Puppets Replace Models at Moschino’s SS21 Collection

Puppets Replace Models at Moschino’s SS21 Collection

In his latest collection for the Italian house, Jeremy Scott emphasizes the raw, exposed state of our nation.

In his latest collection for the Italian house, Jeremy Scott emphasizes the raw, exposed state of our nation.

Text: Kala Herh

You can always rely on Jeremy Scott to put on unforgettable, uniquely whimsical fashion shows. This season was no different. For Moschino’s SS21 collection, Scott pulled out all the stops, putting on a puppet show referencing all that was unconventional about this fashion season. With the designs scaled down to fit the 30-inch figures, "No Strings Attached" provided a fantastical escape for everyone at home.

With help from Jim Henson’s Creature Shop -- the special effects company that brought the muppets to life -- Scott resized his designs onto 40 marionettes and created a set for the salon show. Along with the impressions of his favorite models, fashion’s biggest names were also in attendance. In the front row sat Anna Wintour, Edward Enninful, and Vanessa Friedman in looks exclusively designed by Scott. As kitsch as it sounds, this is not Scott’s first encounter with puppeteers and miniature dresses. In the mid-2000s, Scott was the first designer to dress Miss Piggy.
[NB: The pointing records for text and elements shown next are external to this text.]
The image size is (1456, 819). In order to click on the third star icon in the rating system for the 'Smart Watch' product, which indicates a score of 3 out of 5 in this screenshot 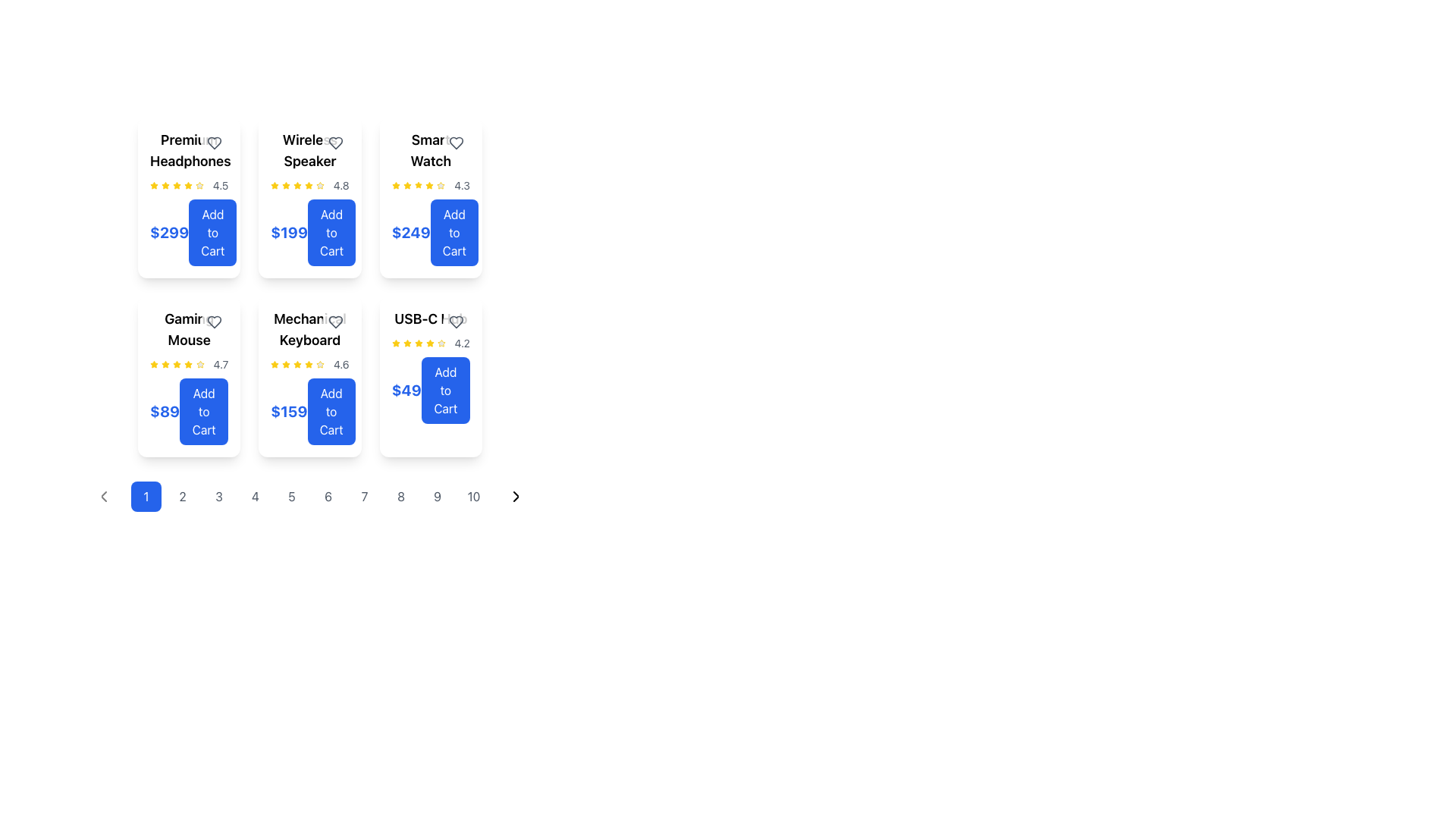, I will do `click(419, 184)`.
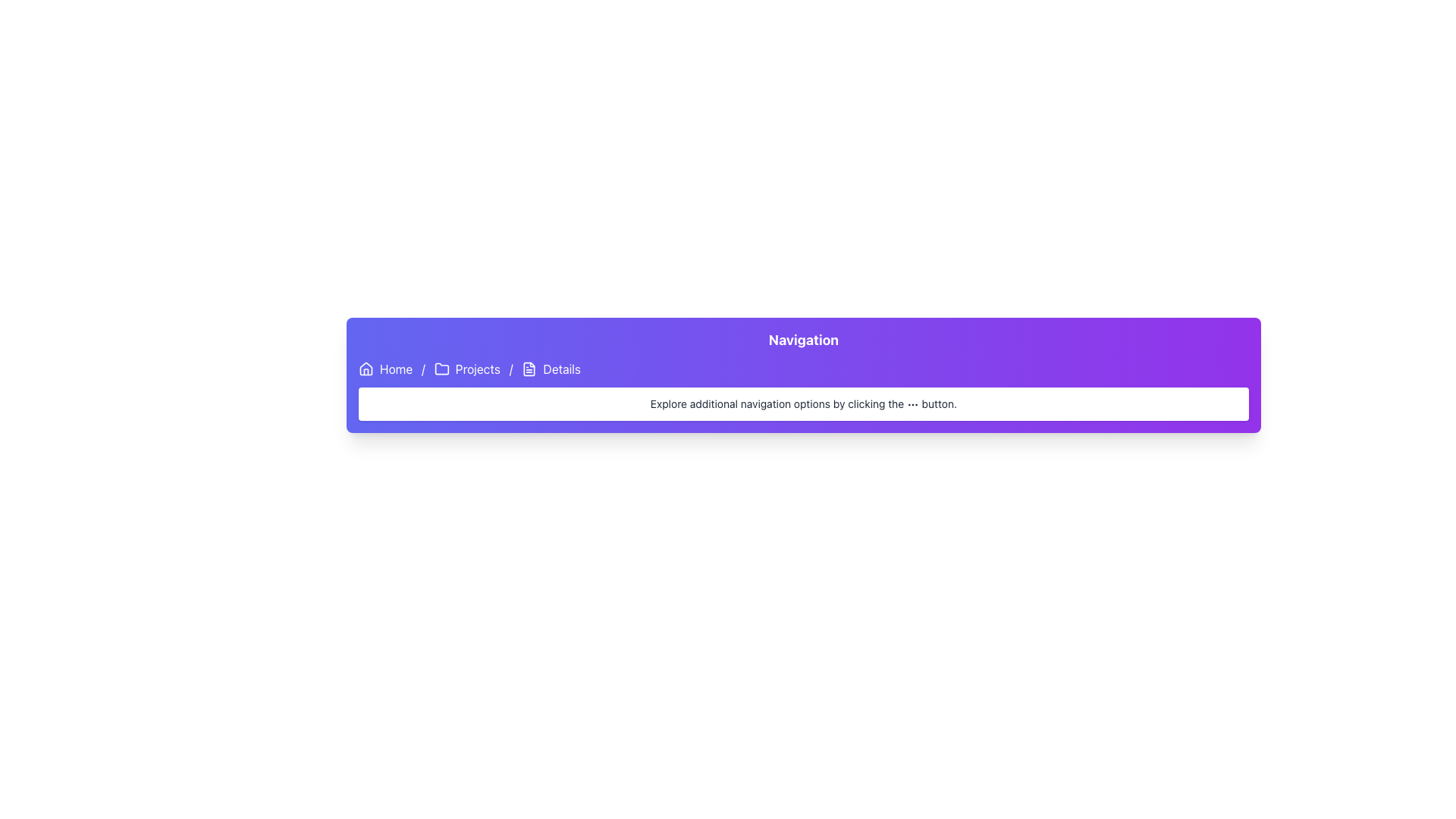 This screenshot has height=819, width=1456. I want to click on the 'Details' icon in the breadcrumb navigation, so click(529, 369).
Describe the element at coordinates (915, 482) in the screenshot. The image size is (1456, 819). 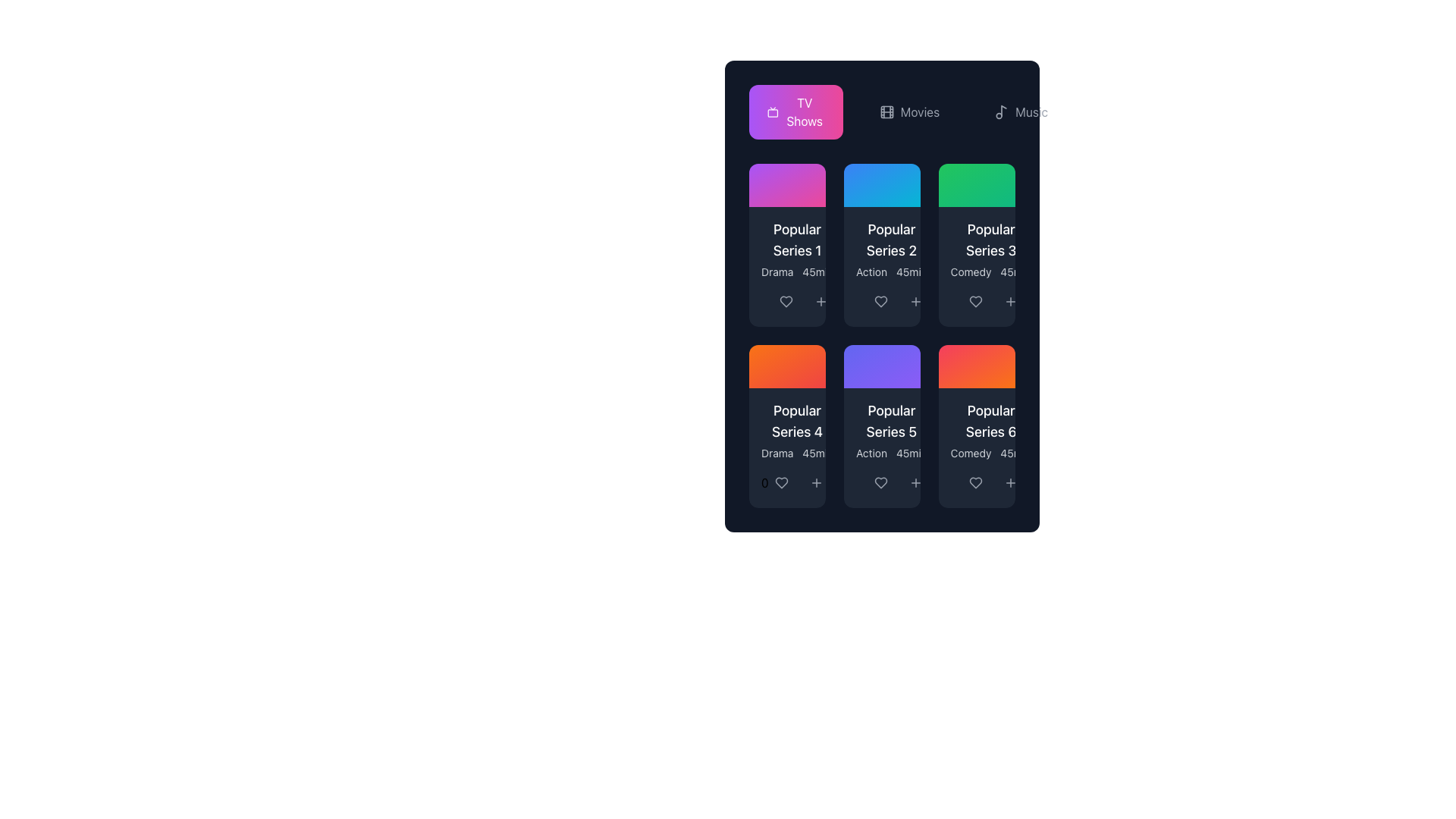
I see `the button located within the 'Popular Series 5' card, specifically positioned to the right of the heart icon, to observe the color change indicating interactivity` at that location.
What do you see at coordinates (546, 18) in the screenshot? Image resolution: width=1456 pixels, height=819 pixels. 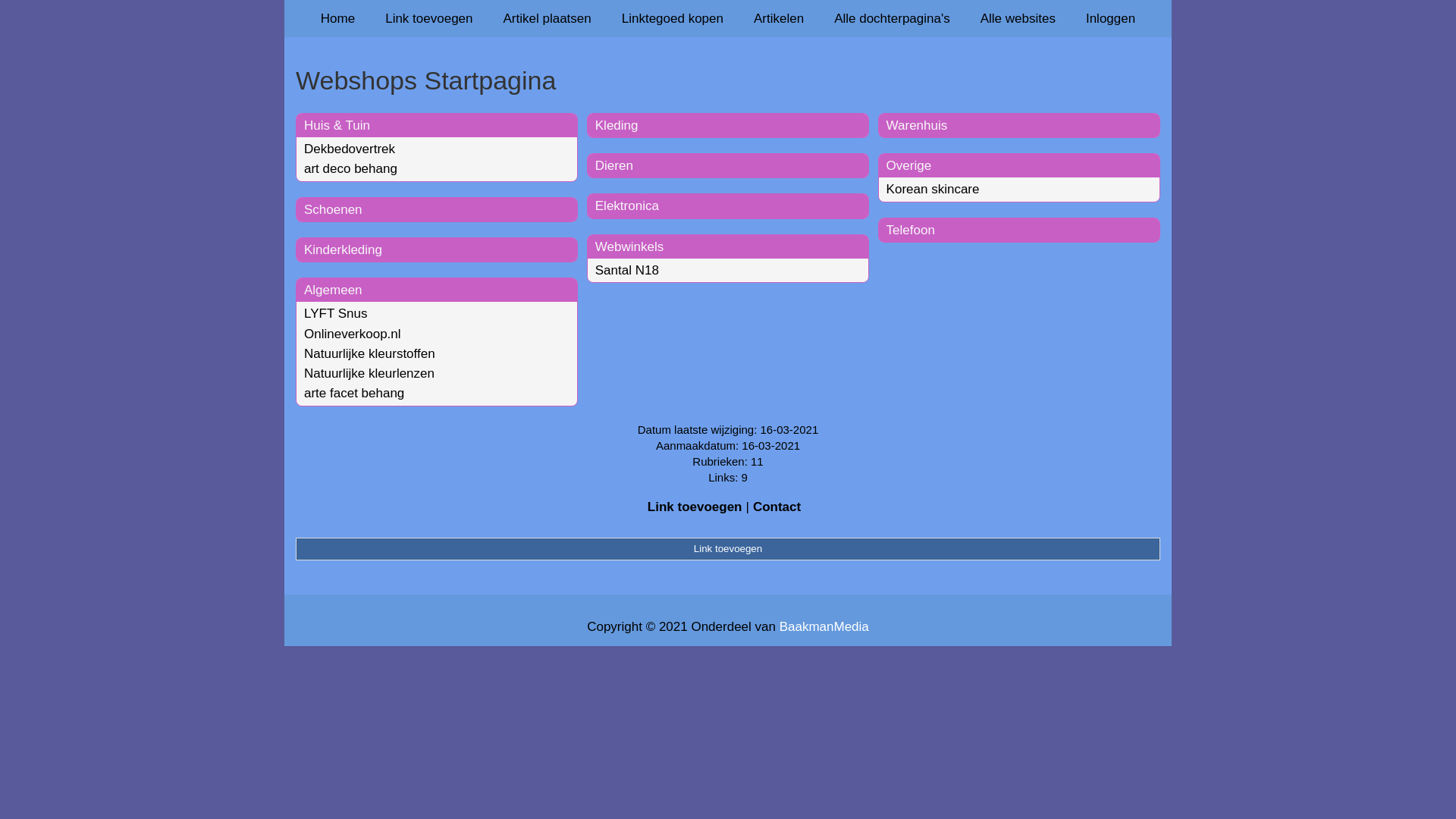 I see `'Artikel plaatsen'` at bounding box center [546, 18].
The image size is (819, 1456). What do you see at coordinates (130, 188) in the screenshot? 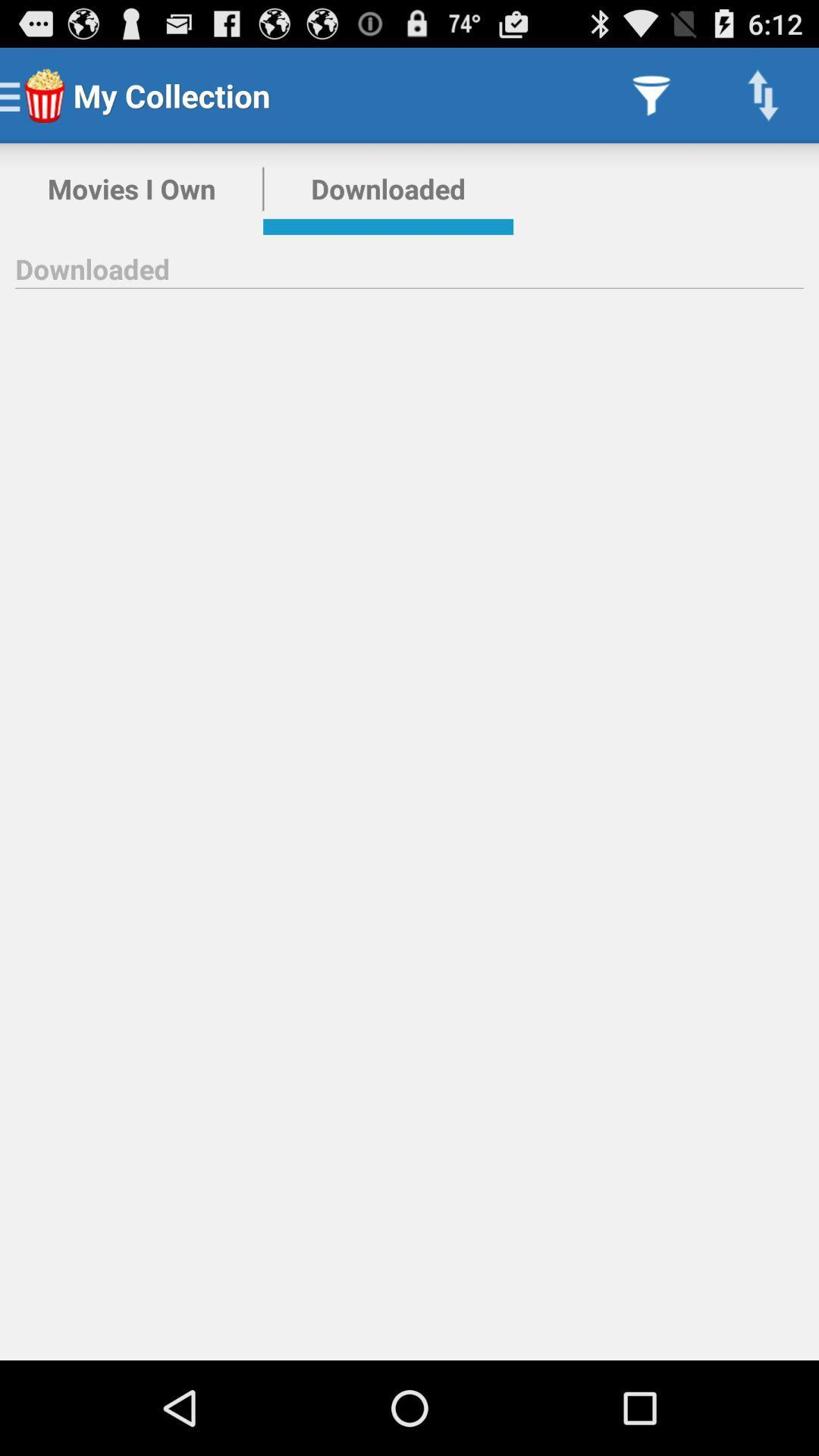
I see `the movies i own` at bounding box center [130, 188].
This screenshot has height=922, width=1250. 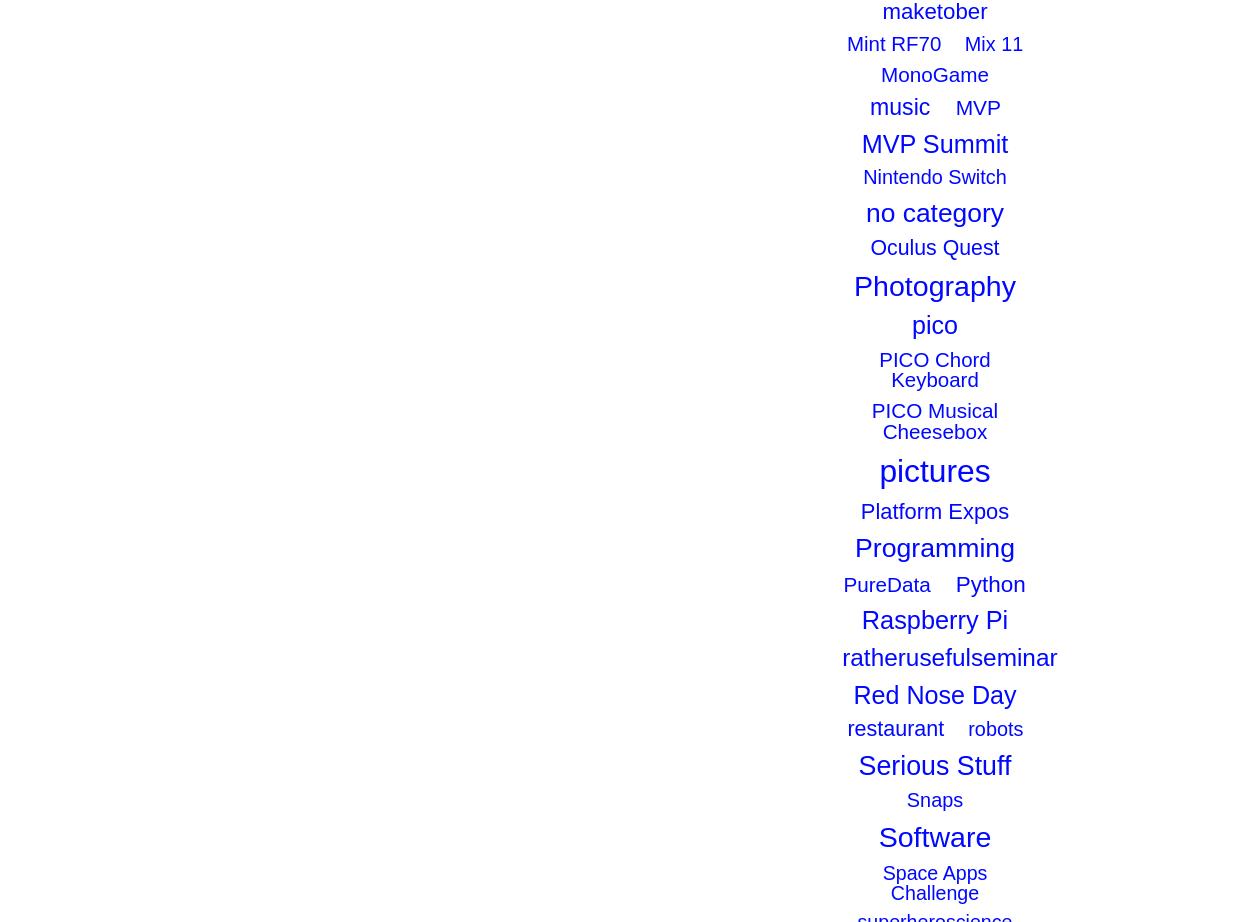 What do you see at coordinates (934, 283) in the screenshot?
I see `'Photography'` at bounding box center [934, 283].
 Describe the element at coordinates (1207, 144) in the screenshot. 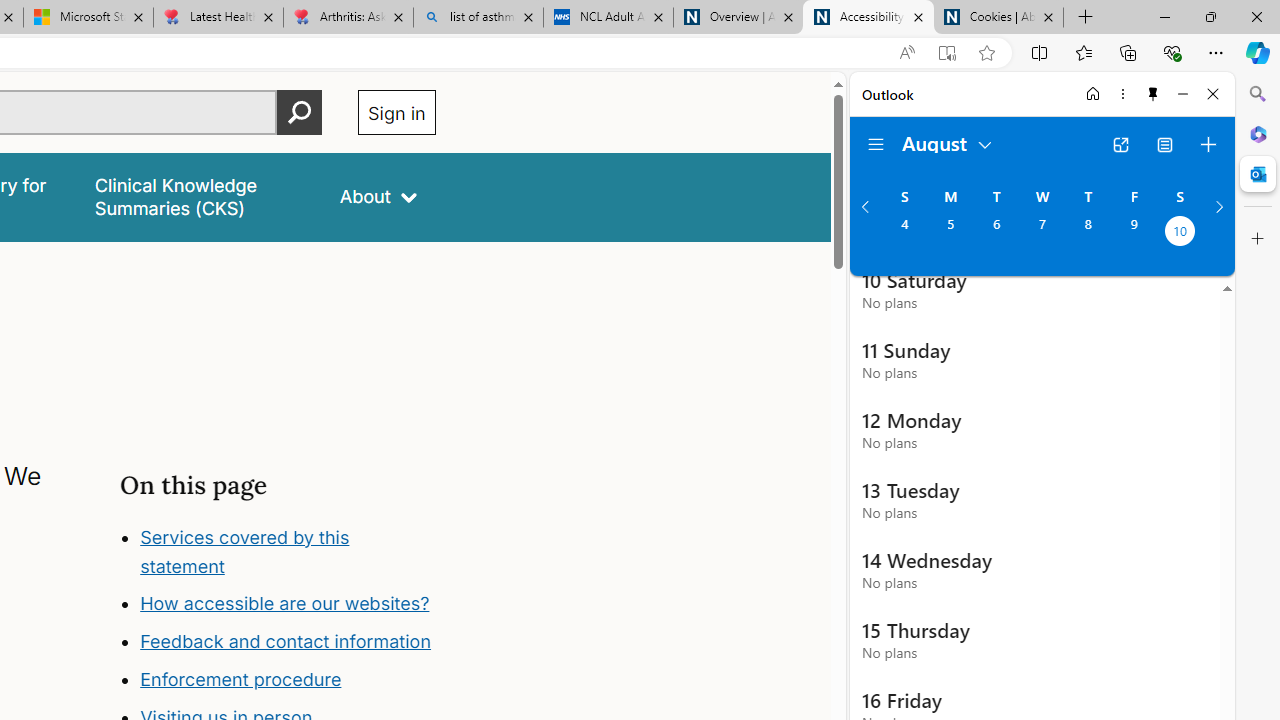

I see `'Create event'` at that location.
Just as the marionettes were a celebration of craftsmanship, so was the collection. All the work on the mini outfits was done by hand, and even the jacquard was scaled down and rewoven to marionette proportions. Elements typically found inside garments -- intricate edges, complex seams, corsetry boning -- were the stars of the show, symbolizing the upside-down and inside-out state of the world. “As the world seems to be splitting along the seams, the bare inner workings of something new will be exposed,” read the designer’s opening statement for the collection. In homage to the culture of haute couture, Scott brought the construction of garments to the forefront. Among the looks that embodied the reconstruction was a cocktail gown that looked like it had been ripped upon, revealing another embroidered dress under it.

Regardless of the absence of human models, this collection was a celebration of the human and the physical. “People don’t care about craftsmanship in that way, but they’re very human — done by humans and made by humans. I wanted to find a beautiful, elegant way to do it and tell the story about the creation and history of fashion — instead of something like a digital liquid bleurgh!”